[Item coordinate data]
+--

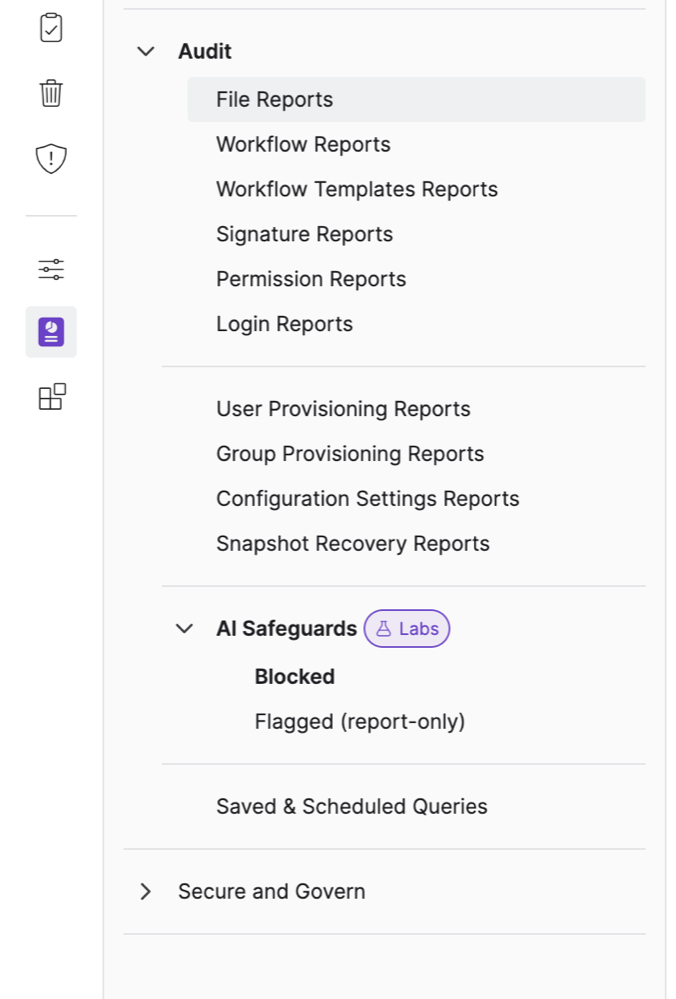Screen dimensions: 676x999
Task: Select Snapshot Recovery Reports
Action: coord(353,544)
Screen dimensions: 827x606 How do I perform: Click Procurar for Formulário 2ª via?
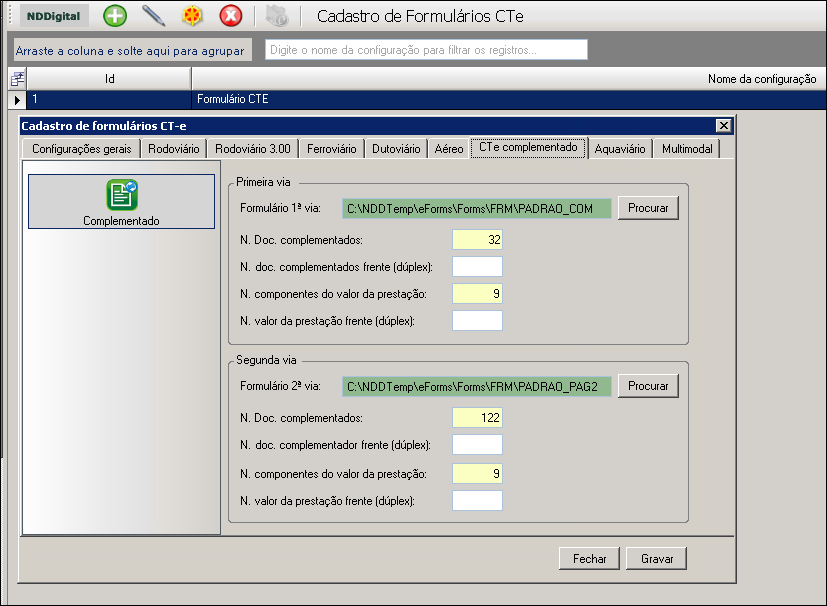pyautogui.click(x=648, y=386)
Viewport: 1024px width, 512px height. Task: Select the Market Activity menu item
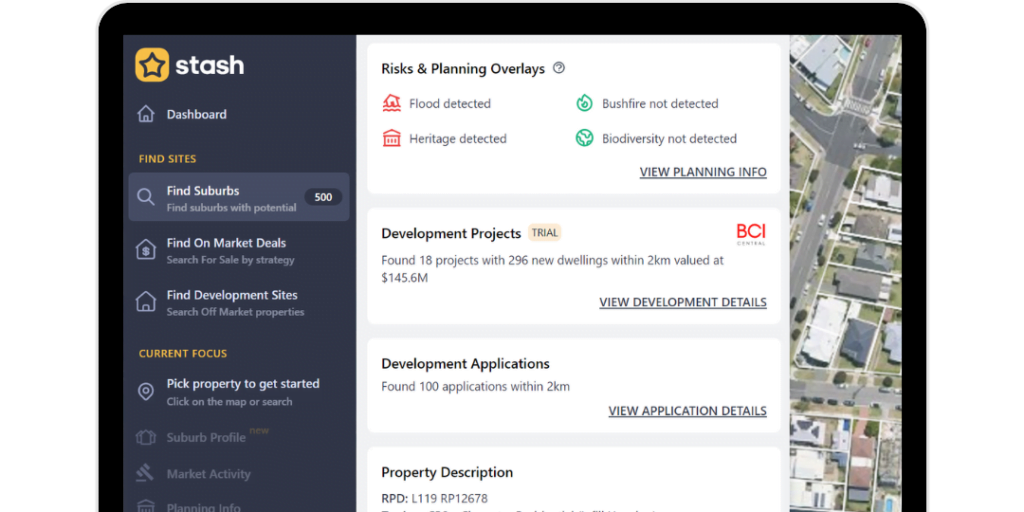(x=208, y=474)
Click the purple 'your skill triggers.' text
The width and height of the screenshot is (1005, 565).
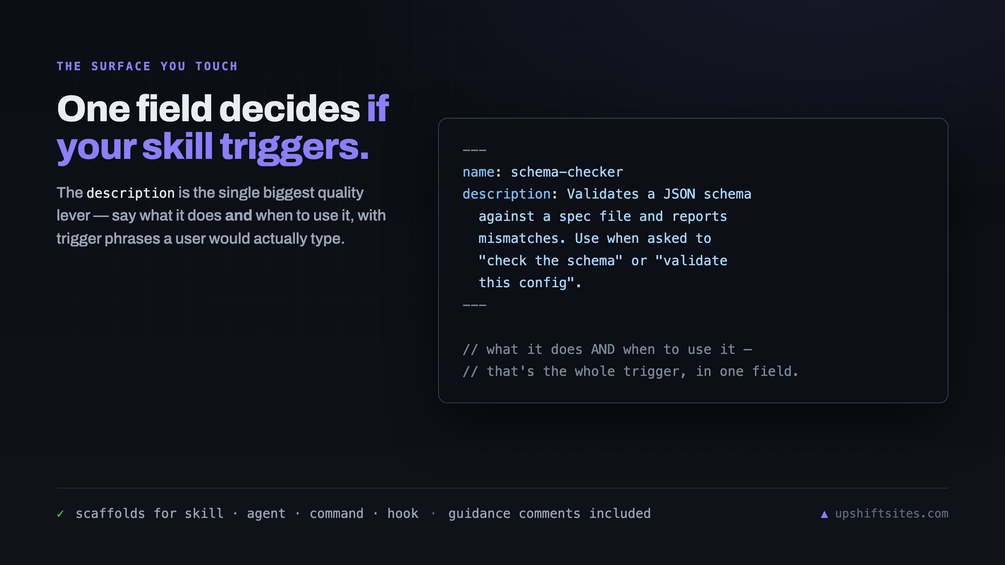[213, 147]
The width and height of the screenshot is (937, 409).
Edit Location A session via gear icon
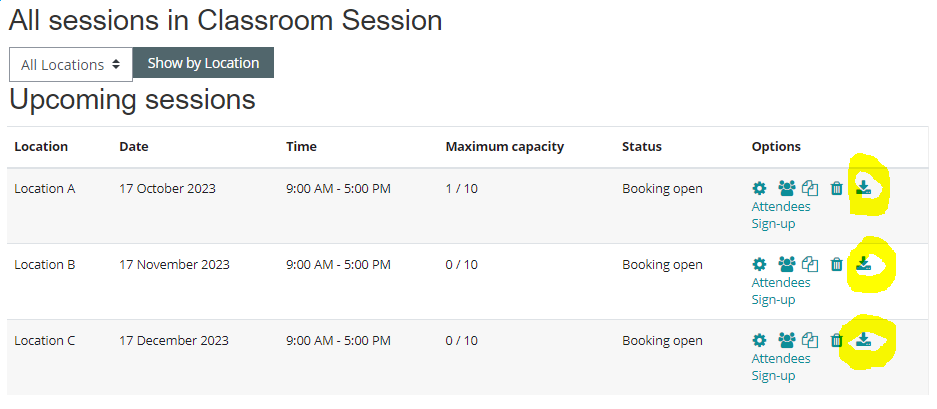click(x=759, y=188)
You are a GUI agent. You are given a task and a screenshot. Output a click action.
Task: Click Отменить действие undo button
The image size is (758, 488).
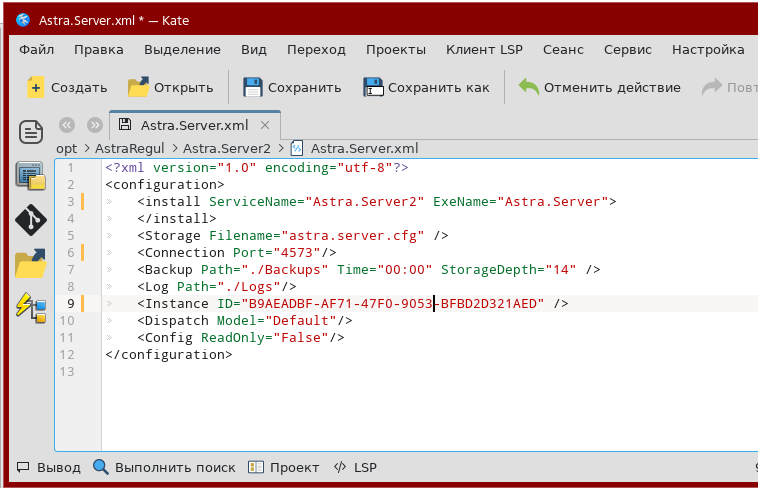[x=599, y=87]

+--

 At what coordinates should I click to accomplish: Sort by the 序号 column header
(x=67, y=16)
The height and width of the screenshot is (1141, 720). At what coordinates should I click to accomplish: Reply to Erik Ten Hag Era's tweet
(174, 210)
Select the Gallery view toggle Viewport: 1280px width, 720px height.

+--

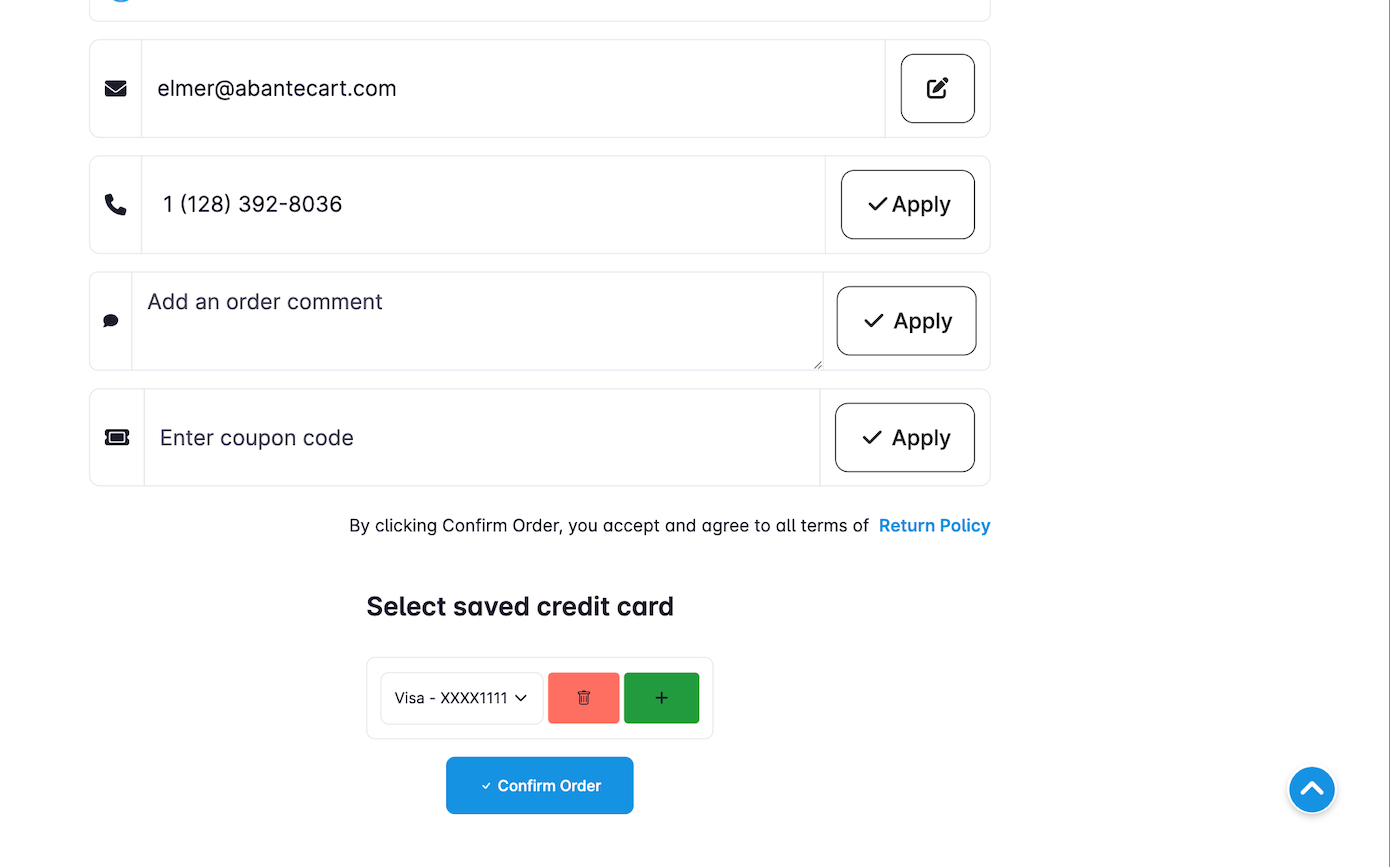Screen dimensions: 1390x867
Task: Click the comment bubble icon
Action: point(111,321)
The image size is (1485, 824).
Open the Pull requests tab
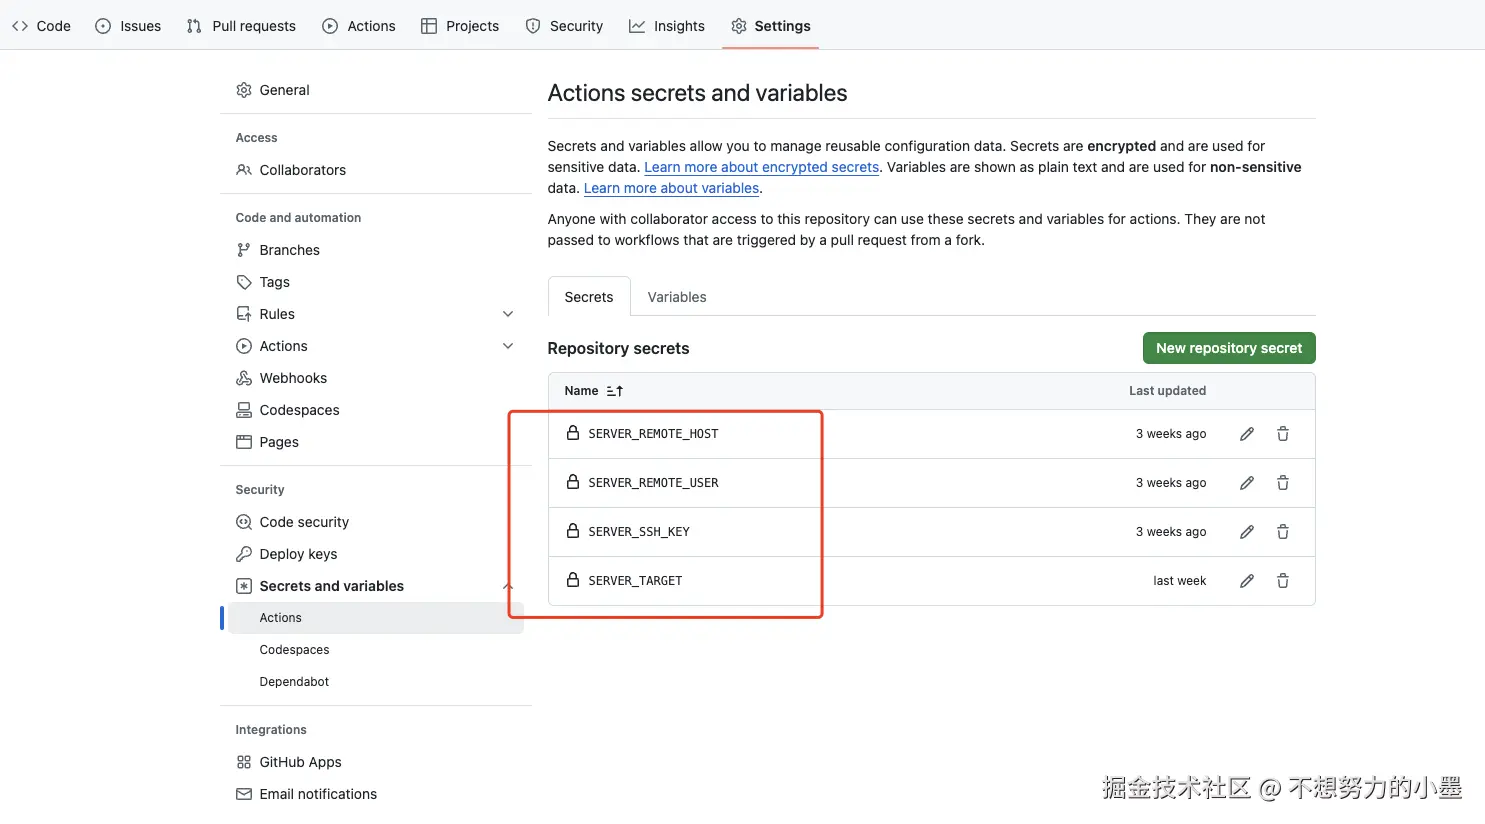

+--

**Problem description**
Lay out the entries as a JSON list of strings, one string per line, with blank lines and pictures left out. Begin at the line that contains "The width and height of the screenshot is (937, 409)." and stop after the line that contains "[x=599, y=87]".

**Result for this task**
[
  "The width and height of the screenshot is (937, 409).",
  "Edit Location A session via gear icon",
  "click(x=759, y=188)",
  "You are a GUI agent. You are given a task and a screenshot. Output a click action.",
  "Task: Click Отменить действие undo button",
  "The image size is (758, 488).",
  "[x=599, y=87]"
]